- [EXERCISE DESCRIPTION]
Each record that comes next should be output exactly; pictures do not belong in the copy.
== Segment start ==
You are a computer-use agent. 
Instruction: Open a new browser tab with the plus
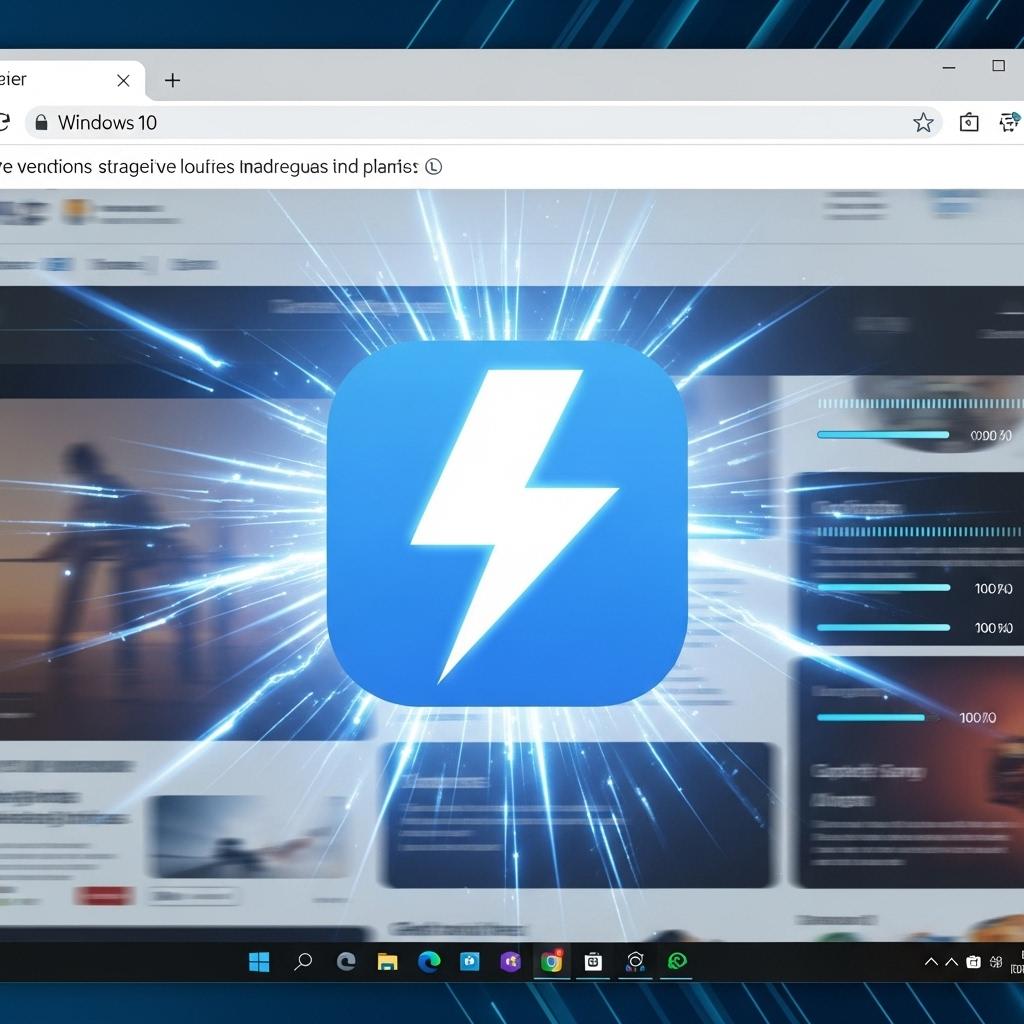[172, 80]
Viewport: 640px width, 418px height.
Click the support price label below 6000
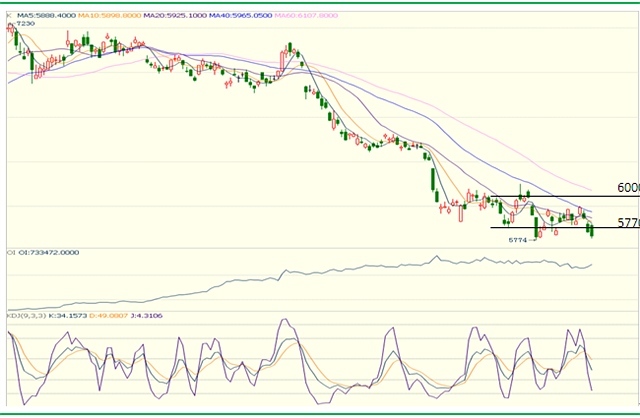click(628, 223)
== Segment end ==
- [SOLUTION TO THE EXERCISE]
You are a computer-use agent. 
Instruction: Open a new browser tab with the plus
[172, 80]
Viewport: 640px width, 418px height.
Click the support price label below 6000
click(628, 223)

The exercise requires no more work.